Barack Obama a dès lors préconisé une croissance fondée sur les exportations. Comme le proposait Daniel Gros, l'analogie avec l'Allemagne des années 90 n'est pas si mauvaise. En l'occurrence, la première puissance économique européenne a développé une stratégie d'exportation qui a porté ses fruits depuis les années 2000. Le problème est qu'à la différence de l'Allemagne, les Etats-Unis ne peuvent tirer aucun avantage de nouveaux débouchés. L'Europe du Sud avait permis, en soutien de la monnaie unique, de développer de nouveaux marchés notamment immobilier pour l'Allemagne. Des débouchés qui ont fortement contribué au développement de ses exportations. Les Etats-Unis ne disposeront pas de tels débouchés et souffriront d’autant plus que le dollar est lié au yuan dont le pays, la Chine, connaît une très forte croissance économique.

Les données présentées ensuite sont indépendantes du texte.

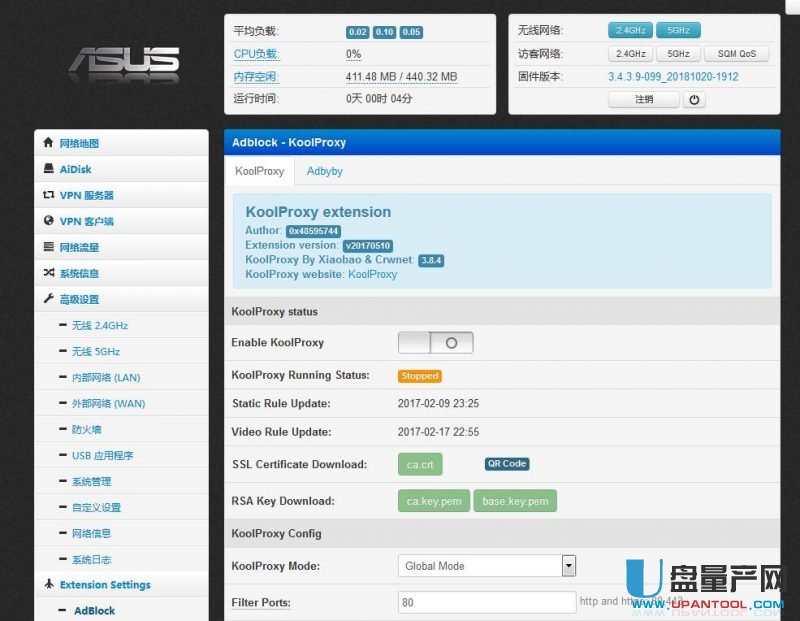Select the KoolProxy tab
This screenshot has height=621, width=800.
pos(259,171)
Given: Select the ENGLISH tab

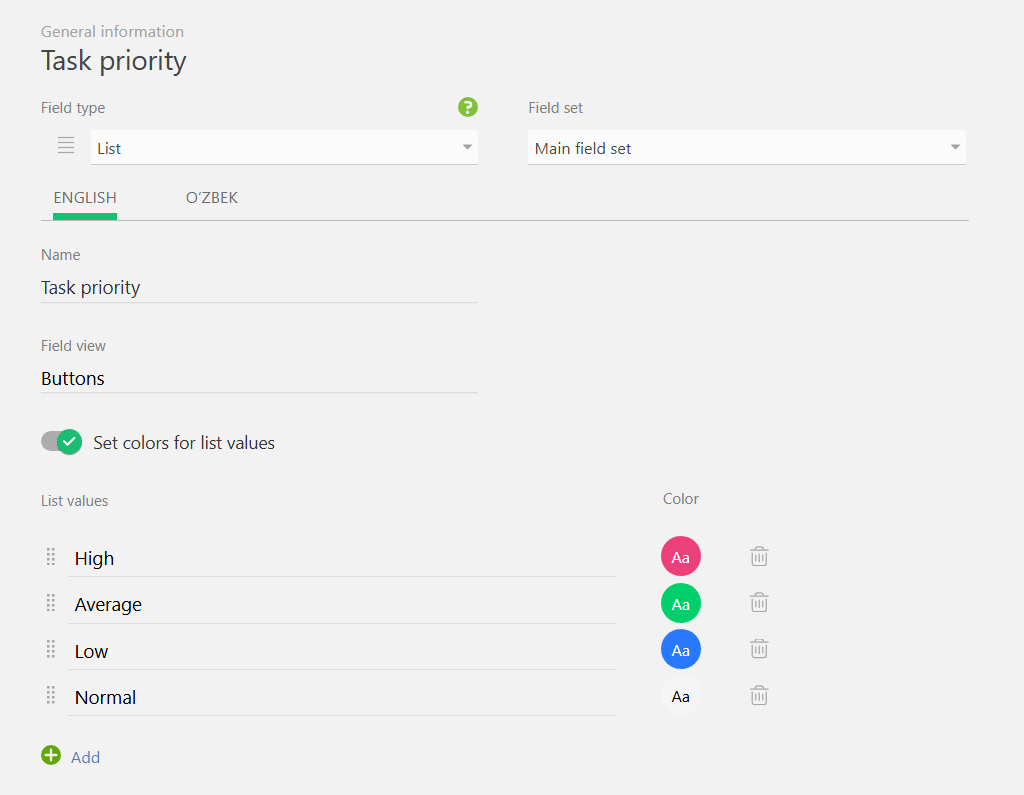Looking at the screenshot, I should point(85,197).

A ces conditions défavorables s’ajoutent la vision long-termiste que nécessite la stratégie d’exportations des Etats-Unis : la transition est généralement longue et nécessite une dizaine d’année.

UNE NOUVELLE CRISE A EVITER

Dans ce contexte, savoir comment soutenir la demande intérieure en limitant la dépendance avec l'extérieure tout en contrôlant les dépenses publiques est un véritable casse tête. Les Etats-Unis devront y faire face, d'autant plus que si aucune solution n'est trouvée alors une seconde récession sera inévitable. Ces incertitudes pèsent sur les marchés financiers. Surtout, ces incertitudes peuvent conduire à des comportements auto réalisateurs - chose peu souhaitable pour nos économies, notamment celles européennes où tout reste à faire.